Jordan normal as transformation with respect to the basis of eigenvectors I have the following matrix
$$A = \begin{pmatrix}
      2 & 0 & 1 & -3 \\
      0 & 2 & 10 & 4 \\
      0 & 0 & 2 &  0 \\
      0 & 0 & 0 &  3 \\
      \end{pmatrix}$$
and its Jordan normal form is 
$$J = \begin{pmatrix}
      2 & 0 & 0 & 0 \\
      0 & 2 & 1 & 0 \\
      0 & 0 & 2 &  0 \\
      0 & 0 & 0 &  3 \\
\end{pmatrix}$$
with the linearly independent set of eigenvectors:
$$P = \begin{pmatrix}
       0 & 1 & 0 & -3 \\
       1 & 10 & 0 & 4 \\
       0 & 0 & 1 &  0 \\
       0 & 0 & 0 &  1 \\
      \end{pmatrix}$$
where $J = P^{-1} A P$. I am told that the following relations hold:
$$A\mathbf{v_{1}} = 2\mathbf{v_{1}}, \qquad A\mathbf{v_{2}} = 2\mathbf{v_{2}}, \qquad A\mathbf{v_{3}} = \mathbf{v_{2}} + 2\mathbf{v_{3}}, \qquad A\mathbf{v_{4}} = 3\mathbf{v_{4}}$$
In the case of $\mathbf{v_{1}}, \mathbf{v_{2}}, \mathbf{v_{4}}$, it makes total sense since this is due to the fundamental relation $A\mathbf{v} = \lambda \mathbf{v}$. Also, I see how $A\mathbf{v_{3}} = A_{2} +2A_{3}$, where $A_{2}$ and  $A_{3}$ are the second and third column vectors of thre matrix $A$. This is simply multiplying $\mathbf{A}$ by $\mathbf{v_{3}}$. However, my intuition is failing me in seeing how 
$$A\mathbf{v_{3}} = \mathbf{v_{2}} + 2\mathbf{v_{3}}$$
I am told that this is simply because $J$ represents the transformation corresponding to $A$ with respect to the basis $\big\{\mathbf{v_{1}}, \mathbf{v_{2}}, \mathbf{v_{3}}, \mathbf{v_{4}}\big\}$. Any pointers that can help me understand this?

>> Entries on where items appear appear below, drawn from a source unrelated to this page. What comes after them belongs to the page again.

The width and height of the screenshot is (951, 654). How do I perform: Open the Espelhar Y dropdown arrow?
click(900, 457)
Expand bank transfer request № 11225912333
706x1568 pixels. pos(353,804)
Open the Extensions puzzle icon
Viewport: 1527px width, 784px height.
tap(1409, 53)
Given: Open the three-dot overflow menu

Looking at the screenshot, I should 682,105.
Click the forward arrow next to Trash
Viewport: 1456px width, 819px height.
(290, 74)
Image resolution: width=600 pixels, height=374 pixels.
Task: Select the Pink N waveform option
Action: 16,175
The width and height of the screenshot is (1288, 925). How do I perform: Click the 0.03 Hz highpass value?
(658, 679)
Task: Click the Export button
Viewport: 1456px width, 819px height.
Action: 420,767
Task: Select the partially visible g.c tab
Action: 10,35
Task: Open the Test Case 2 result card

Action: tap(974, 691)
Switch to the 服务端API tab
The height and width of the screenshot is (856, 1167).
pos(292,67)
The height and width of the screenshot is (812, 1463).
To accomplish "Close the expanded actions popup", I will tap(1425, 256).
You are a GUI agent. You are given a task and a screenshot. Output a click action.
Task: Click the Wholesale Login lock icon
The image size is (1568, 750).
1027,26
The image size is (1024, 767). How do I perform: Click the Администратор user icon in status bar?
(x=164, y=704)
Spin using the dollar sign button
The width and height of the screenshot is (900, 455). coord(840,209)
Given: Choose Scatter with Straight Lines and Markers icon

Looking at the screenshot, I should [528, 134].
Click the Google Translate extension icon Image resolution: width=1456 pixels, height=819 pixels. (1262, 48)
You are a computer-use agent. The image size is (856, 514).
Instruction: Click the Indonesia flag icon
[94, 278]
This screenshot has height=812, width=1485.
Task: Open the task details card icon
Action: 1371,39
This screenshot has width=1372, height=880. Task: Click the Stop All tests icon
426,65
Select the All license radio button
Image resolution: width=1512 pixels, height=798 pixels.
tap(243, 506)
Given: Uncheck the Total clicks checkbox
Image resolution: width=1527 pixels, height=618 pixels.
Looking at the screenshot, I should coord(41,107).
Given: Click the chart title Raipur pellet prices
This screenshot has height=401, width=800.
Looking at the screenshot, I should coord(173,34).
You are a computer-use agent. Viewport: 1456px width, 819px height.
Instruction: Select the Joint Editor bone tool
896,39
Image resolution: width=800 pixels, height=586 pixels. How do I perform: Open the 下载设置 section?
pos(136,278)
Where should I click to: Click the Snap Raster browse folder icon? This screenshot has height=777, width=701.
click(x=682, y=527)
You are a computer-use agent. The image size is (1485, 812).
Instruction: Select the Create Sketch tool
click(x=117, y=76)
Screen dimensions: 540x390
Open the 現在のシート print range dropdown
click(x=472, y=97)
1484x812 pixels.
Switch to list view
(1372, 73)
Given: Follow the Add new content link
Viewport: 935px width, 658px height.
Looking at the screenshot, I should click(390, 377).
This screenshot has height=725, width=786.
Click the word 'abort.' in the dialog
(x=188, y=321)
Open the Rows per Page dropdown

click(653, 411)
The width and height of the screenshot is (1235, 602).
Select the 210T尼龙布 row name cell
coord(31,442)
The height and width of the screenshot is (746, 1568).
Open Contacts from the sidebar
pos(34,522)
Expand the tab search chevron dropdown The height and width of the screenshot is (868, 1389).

 A: One way of seeing where equations like  $\ A\mathbf{v_{3}} = \mathbf{v_{2}} + 2\mathbf{v_{3}}\ $ come from, which I found helpful when first introduced to Jordan forms, is the definition of the invariant subspace corresponding to an eigenvalue $\ \lambda\ $ as that spanned by the non-zero vectors $\ \mathbf{v} $ for which $\ \left(A-\lambda I\right)^{\,k}  \mathbf{v}=0\ $ for some positive integer $\ k\ $.  If $\ k=1\ $, then $\ \mathbf{v}\ $ is an eigenvector, but if $\ k>1\ $ and $\ \left(A-\lambda I\right)^{\,k-1}  \mathbf{v}\ne0\ $ then it isn't.  However, if we put $\ \mathbf{v}_i=\left(A-\lambda I\right)^{\,i}  \mathbf{v}\ $ for $\ i=0,1,\dots,k-1\ $, then we have $\ A\mathbf{v}_i=\lambda \mathbf{v}_i + \mathbf{v}_{i+1}\ \ $, with $\ \mathbf{v}_{k-1}\ $ being an eigenvector.
A: B= $\big\{ v_{1},v_{2}, v_{3}, v_{4} \big\} $
$P^{-1}_{B} [A \mathbf{v_{3}}] = [A \mathbf{v_{3}}]_{B}  =  \begin{bmatrix}
       0 \\
       1 \\
       2 \\
       0\\
 \end{bmatrix}$ 
... from the change of basis formula: $x = P_{B}[x]_{B}$.